In 2022, 10 Clark County races were decided by fewer than 1,500 votes. Miraculously, Democrats won, and Republicans lost, all 10 of these races. This is either an amazing statistical anomaly or one hell of a lot of shenanigans.

I’m the Republican nominee for one of America’s most competitive U.S. House seats, and I know going in that my election will not be totally fair. My entire district is in Clark County, so which ballots are and are not counted will be decided by a bureaucrat hired by the all-Democrat County Commission. Will she clean the voter rolls before the election and remove the guy who supposedly lives at the strip club? Will she set the signature-verification levels so low that ballots with possibly forged signatures get counted? Will she let ballots potentially harvested from apartment-mailroom trash cans drift in, days after the election, without postmarks, and then get counted?
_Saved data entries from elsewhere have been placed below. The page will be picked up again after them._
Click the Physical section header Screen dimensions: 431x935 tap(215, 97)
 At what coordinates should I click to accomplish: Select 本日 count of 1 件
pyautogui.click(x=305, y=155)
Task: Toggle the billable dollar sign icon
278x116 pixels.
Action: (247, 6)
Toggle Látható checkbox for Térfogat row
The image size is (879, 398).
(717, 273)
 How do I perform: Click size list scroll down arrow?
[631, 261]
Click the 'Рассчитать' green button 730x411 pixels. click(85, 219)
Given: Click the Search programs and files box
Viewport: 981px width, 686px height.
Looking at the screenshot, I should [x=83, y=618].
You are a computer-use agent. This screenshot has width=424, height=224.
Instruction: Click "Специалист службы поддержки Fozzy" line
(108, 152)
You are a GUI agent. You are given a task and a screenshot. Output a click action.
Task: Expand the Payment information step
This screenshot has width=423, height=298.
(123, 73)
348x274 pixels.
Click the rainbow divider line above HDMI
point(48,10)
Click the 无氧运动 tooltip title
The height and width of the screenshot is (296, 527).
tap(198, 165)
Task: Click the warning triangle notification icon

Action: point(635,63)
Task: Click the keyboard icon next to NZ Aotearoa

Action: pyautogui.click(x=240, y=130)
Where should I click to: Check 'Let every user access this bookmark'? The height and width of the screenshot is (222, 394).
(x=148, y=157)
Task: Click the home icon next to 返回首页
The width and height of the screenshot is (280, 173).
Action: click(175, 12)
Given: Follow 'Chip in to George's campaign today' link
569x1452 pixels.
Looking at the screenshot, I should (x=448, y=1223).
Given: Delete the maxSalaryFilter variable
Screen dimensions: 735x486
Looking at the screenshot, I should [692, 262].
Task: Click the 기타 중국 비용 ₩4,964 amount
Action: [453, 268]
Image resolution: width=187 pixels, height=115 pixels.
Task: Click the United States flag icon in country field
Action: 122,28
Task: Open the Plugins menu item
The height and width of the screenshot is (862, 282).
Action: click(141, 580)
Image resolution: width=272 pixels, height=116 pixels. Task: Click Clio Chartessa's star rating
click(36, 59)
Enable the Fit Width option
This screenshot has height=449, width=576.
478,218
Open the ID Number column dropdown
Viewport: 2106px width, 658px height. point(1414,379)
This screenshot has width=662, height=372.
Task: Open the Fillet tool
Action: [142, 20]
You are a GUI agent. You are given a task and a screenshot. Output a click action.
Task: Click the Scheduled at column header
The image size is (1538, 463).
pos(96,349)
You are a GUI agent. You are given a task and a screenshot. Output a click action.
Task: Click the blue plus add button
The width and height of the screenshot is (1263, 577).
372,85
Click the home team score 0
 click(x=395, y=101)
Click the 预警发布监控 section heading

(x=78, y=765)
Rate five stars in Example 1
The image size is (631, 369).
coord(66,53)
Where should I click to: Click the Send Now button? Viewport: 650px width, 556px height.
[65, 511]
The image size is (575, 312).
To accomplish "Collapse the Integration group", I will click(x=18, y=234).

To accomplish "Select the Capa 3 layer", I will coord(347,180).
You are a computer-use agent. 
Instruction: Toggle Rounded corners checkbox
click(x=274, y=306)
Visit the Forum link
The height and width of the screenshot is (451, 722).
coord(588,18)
Sad as it is, my team and I assume that to win by one vote, we must secure 4,000 to 5,000 more actual voters than my opponent. It’s unfair, but when one party controls the system, and the courts refuse to step in, clean the voter rolls, and prevent illegitimate mail-in ballots from being counted, the system is stacked against us. Fortunately, if we do our jobs and turn out enough voters, we will win.

Unfortunately, the terms “too big to rig” and “outvote the cheat” are not responses to ridiculous conspiracy theories. They are the reality of how Republicans have to run their campaigns in Nevada.

With the Oval Office potentially in the balance, the time is now to end this nonsense.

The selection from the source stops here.